Ketentuan perundangan (UU ITE, 2008) memang telah mengatur tentang isi (informasi atau dokumen elektronik) yang berkenaan dengan perbuatan asusila, penghinaan dan pencemaran nama baik. Dalam hal perbuatan asusila mungkin orang tidak merasa perlu berdebat lagi, tapi mengenai tentang penghinaan dan pencemaran nama baik masih menjadi perdebatan. Apakah menyebut seorang pelaku korupsi (tegasnya koruptor) adalah penghinaan, padahal proses hukumnya sedang berjalan di KPK yang tidak kenal pemetiesan perkara?

Apakah juga karena penyebutan itu, si subjek pantas merasa terhina?
Sebuah opini yang didasarkan pada analisis terhadap berbagai peristiwa yang dinilai memiliki tautan satu sama lain, sama sekali tak bisa disampaikan secara terbuka kepada publik melalui media sosial? Di mana fungsi pembahasan (diskusi) yang memberikan kemungkinan bagi ditemukannya kebenaran yang difasilitasi media sosial, sebagai implementasi dari demokrasi? Ini semua berawal dari siapa yang menentukan kebenaran, apakah seseorang atau apakah sekelompok orang yang punya kekuasaan boleh dengan seenaknya menentukan kebenaran itu.

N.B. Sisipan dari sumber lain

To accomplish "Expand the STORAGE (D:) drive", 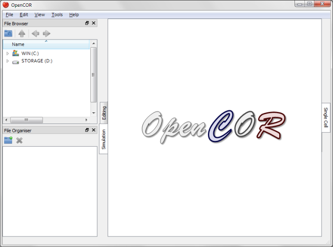I will [x=8, y=61].
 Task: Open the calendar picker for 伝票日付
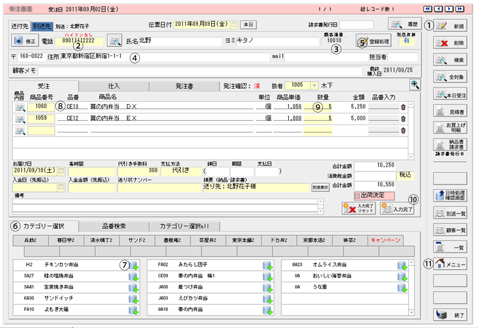point(234,25)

Di satu pihak kita meyakini akan pilihan bernegara secara demokratis, tapi tidak lagi diperkenankan untuk melakukan diskusi secara terbuka melalui media sosial. Model pengaturan ini sama ditemukan pada sistem pers otoriter, seperti yang dikemukakan Siebert, Peterson dan Schramm di masa lalu. Atau memang kecenderungan penguasa untuk mengimplementasikan kekuasaannya dalam berbagai forum, termasuk forum diskusi di media sosial. Agaknya kita semua mulai mesti belajar secara sungguh-sungguh tentang esensi demokrasi dan pertukaran pendapat secara bebas. Mereka yang masih kolot dan tidak mau belajar, bersiaplah untuk `dicemooh' bahkan di-bully oleh warga di dunia maya.